In view of this major limitation, anesthesiologists within the United Kingdom have concentrated, in the main, on conducting national audit projects (NAPs) with the purpose of identifying the incidence of rare complications of anesthesia otherwise impossible to quantify without a national survey. The choice of the third UK national audit project (NAP) was the “Major Complications of Central Neuraxial Block in the United Kingdom” [22]. NAP3 consisted of two parts: the first estimated the denominator, the number of central neuraxial blocks (CNBs) performed annually, and the second calculated the numerator, the incidence of complications over 12 months.
Denominator
Every anesthetic department in the UK was contacted and asked to appoint a coordinator. Over a 2-week period each coordinator documented the number of epidural, spinal, CNBs, CSEs, and caudal blocks inserted within the following categories: adult perioperative; obstetric; chronic pain; pediatric; and non-anesthetist. The 2-week sampling period represented a balance between precision and reliability of data capture. Projection to 52 weeks estimated the denominator as 707,455 central neuraxial blocks per year in the NHS.
Numerator
All major complications of CNBs performed over 12 months (vertebral canal abscess or hematoma, meningitis , nerve injury, spinal cord ischemia, fatal cardiovascular collapse, and wrong route errors) were reported. Each case was reviewed by an expert panel to assess causation, severity, and outcome. “Permanent” injury was defined as symptoms persisting for more than 6 months.
Eighty-four major complications were reported, of which 52 met the inclusion criteria at the time they were reported. Data were interpreted “pessimistically” and “optimistically.” “Pessimistically” there were 30 permanent injuries and “optimistically” 14. The incidence of permanent injury due to CNB (expressed per 100,000 cases) was “pessimistically” 4.2 (95 % confidence interval 2.9–6.1) and “optimistically” 2.0 (1.1–3.3). “Pessimistically” there were 13 deaths or paraplegias, “optimistically” 5. The incidence of paraplegia or death was “pessimistically” 1.8 per 100,000 (1.0–3.1) and “optimistically” 0.7 (0–1.6).
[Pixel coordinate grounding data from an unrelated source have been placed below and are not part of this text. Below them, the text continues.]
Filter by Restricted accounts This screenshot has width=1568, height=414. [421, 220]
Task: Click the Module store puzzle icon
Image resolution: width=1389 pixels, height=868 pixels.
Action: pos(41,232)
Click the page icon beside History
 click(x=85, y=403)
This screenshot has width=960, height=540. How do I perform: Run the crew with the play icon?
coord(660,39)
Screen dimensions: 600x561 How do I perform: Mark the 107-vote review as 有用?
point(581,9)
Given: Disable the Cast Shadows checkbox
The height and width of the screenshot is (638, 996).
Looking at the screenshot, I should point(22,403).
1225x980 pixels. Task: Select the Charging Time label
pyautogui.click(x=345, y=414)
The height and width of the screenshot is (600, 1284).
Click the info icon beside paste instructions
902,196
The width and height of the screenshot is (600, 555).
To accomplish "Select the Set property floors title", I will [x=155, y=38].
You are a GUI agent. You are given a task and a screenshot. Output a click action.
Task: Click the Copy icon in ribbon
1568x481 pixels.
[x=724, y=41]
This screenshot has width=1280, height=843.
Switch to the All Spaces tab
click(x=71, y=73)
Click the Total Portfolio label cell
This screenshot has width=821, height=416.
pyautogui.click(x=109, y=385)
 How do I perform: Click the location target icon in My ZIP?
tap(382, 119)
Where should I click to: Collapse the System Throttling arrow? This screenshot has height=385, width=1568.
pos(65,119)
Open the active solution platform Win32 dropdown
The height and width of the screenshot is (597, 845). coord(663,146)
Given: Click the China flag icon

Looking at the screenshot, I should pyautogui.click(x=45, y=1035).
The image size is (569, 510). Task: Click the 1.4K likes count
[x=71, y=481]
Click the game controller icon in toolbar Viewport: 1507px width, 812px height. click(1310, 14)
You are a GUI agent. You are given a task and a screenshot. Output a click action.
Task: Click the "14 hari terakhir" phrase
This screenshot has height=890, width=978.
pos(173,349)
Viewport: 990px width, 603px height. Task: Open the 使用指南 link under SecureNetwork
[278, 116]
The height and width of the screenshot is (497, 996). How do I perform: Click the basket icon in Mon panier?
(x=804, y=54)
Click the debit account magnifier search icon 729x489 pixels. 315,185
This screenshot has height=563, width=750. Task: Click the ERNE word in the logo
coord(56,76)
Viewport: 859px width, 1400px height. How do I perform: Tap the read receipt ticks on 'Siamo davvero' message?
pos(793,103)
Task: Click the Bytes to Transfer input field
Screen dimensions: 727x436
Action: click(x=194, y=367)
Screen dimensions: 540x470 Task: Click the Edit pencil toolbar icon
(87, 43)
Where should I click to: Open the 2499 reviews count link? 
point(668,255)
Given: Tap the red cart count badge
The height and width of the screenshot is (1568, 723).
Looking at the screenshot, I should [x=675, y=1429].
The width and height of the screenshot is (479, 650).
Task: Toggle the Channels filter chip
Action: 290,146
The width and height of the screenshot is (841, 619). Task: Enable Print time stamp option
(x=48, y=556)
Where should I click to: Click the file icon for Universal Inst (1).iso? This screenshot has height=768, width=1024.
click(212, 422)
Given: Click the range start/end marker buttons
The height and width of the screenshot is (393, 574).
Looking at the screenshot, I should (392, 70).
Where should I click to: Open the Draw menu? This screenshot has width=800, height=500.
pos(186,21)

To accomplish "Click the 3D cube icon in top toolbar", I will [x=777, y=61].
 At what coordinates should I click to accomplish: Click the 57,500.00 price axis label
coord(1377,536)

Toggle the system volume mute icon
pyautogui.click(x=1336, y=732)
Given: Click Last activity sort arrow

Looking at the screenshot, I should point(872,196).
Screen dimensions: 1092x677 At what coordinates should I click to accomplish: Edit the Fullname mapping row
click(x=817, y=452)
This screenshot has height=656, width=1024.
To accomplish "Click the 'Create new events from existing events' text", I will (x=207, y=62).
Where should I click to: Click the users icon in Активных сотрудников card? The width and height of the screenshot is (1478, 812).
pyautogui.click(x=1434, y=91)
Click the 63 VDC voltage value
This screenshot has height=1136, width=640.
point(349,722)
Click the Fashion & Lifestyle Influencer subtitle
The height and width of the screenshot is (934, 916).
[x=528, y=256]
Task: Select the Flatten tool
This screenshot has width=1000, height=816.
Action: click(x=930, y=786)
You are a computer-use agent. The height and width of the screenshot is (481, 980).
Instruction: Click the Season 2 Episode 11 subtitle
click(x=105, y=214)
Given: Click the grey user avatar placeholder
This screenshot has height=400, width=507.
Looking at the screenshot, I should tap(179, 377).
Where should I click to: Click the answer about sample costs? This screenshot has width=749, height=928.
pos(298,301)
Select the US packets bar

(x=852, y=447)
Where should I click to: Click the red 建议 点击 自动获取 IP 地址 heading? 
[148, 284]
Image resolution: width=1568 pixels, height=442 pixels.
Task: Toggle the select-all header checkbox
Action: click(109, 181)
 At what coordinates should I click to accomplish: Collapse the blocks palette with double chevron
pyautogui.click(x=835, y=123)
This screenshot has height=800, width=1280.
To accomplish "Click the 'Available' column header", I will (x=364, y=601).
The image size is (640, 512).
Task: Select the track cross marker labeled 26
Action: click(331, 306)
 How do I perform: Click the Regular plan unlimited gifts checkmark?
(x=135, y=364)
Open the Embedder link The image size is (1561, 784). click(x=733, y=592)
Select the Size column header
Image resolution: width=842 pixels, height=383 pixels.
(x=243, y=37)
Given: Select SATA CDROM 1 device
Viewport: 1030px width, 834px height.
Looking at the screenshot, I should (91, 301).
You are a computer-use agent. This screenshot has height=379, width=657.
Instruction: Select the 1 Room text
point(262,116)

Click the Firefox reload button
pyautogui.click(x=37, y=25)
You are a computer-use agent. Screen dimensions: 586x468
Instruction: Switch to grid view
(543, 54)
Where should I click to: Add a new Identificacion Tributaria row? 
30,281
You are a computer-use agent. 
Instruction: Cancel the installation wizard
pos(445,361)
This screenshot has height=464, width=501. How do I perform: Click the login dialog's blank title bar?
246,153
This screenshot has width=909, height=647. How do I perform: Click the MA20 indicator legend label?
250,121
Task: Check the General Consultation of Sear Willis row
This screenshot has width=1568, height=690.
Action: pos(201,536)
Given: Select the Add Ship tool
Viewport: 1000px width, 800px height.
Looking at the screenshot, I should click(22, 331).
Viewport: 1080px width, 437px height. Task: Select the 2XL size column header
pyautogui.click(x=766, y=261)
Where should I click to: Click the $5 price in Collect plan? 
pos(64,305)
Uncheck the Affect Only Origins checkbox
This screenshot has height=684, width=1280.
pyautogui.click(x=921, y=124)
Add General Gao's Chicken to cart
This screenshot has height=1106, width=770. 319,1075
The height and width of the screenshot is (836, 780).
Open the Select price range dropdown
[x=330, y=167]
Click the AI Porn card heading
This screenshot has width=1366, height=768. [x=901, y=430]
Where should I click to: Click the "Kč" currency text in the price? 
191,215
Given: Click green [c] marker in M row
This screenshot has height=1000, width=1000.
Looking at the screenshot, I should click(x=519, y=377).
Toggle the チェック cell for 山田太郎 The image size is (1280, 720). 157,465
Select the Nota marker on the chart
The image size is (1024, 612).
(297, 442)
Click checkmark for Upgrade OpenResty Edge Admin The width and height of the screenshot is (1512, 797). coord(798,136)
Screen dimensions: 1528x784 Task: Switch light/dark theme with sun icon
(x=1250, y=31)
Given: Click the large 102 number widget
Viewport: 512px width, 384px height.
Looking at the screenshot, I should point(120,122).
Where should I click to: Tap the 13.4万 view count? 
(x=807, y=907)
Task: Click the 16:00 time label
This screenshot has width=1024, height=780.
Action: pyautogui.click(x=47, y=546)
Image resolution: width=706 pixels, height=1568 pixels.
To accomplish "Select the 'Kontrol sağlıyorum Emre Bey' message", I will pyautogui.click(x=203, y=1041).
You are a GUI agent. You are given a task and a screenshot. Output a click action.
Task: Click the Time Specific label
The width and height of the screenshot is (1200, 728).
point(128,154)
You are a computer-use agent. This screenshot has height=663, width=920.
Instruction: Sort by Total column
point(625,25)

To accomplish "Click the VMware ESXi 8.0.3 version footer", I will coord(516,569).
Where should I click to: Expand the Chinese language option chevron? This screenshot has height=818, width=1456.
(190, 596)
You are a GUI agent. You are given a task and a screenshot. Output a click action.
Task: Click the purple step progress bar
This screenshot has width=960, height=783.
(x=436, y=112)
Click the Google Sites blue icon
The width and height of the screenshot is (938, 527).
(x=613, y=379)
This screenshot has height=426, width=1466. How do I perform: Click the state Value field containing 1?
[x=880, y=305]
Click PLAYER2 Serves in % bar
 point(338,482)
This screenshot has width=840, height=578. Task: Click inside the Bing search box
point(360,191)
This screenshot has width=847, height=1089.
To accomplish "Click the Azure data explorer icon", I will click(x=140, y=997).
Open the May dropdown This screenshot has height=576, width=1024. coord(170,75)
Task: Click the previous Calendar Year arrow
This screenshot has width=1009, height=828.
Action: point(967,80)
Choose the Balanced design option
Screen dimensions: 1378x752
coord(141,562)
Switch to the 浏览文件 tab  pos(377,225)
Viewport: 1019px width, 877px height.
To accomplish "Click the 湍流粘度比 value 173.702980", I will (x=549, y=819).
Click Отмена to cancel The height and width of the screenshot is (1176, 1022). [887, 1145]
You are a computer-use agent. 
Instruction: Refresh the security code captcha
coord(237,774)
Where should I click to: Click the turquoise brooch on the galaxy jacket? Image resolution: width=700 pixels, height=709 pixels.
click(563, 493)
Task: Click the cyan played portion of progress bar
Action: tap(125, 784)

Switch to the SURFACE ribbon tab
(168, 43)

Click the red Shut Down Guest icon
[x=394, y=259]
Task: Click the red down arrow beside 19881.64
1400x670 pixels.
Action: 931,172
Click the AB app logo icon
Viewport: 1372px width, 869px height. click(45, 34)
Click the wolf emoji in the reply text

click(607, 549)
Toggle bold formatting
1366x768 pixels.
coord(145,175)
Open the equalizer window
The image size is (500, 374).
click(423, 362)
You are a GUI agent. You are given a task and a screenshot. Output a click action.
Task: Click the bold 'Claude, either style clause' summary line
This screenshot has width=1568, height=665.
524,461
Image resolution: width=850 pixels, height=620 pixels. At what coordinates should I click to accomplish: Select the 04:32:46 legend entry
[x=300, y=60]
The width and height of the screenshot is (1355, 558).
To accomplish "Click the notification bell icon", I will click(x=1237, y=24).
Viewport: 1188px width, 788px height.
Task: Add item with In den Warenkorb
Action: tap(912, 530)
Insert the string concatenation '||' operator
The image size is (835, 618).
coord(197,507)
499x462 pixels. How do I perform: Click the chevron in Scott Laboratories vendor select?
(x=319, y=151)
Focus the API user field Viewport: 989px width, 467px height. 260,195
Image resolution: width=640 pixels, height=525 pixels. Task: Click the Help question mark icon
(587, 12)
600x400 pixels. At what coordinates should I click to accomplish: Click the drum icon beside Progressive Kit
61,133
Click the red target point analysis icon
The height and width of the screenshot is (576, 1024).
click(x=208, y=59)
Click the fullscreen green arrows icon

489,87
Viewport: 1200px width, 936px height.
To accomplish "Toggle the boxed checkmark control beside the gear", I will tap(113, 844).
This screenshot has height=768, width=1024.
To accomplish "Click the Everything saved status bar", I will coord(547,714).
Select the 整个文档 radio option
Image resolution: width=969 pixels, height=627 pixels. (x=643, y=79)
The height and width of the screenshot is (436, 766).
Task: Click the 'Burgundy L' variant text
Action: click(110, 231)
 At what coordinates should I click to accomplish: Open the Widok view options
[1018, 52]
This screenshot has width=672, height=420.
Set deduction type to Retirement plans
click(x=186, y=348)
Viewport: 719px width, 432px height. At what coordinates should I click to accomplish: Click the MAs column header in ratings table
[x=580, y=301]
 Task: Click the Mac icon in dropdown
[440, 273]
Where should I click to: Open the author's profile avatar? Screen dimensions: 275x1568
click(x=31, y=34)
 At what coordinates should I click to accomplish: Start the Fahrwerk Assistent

Two-thirds of initially disabling injuries resolved fully.
Strengths and Weaknesses
The strength of NAP3 was that it was relevant to patients, anesthetists, and the wider health service. Collection of data was robust and every case report was reviewed by a team of experts. Importantly, NAP3 has driven changes in practice and recommendations for good practice of thoracic epidural analgesia were published nationally in 2010 by a national collaboration of interested parties headed by the RCoA [23]. The weaknesses of NAP3 were the absence of good outcome controls and justification for the decisions of experts.
National Coordination
National Audit Projects are now organized and run by the Health Services Research Centre (HSRC) of the National Institute of Academic Anesthesia (NIAA) [24, 25]. In addition, the HSRC coordinates quality improvement initiatives and rapid or “sprint” audits of national practice, drawing in data from each acute hospital. Key to success of national data collection was the creation of a network of approximately 260 local anesthesiologists, or Quality Audit and Research Coordinators (QuARCs) , responsible for coordinating local data collection, and acting as the interface between routine clinical anesthesia and the HSRC. The advantage of such an approach is that it has encouraged many trainees to participate in data collection for the first time and contribute to projects of national importance. Examples of national audits relevant to regional anesthesia include National Hip Fracture Database Anaesthesia Sprint Audit of Practice (ASAP) and Sprint National Anesthesia Project (SNAP) [26, 27].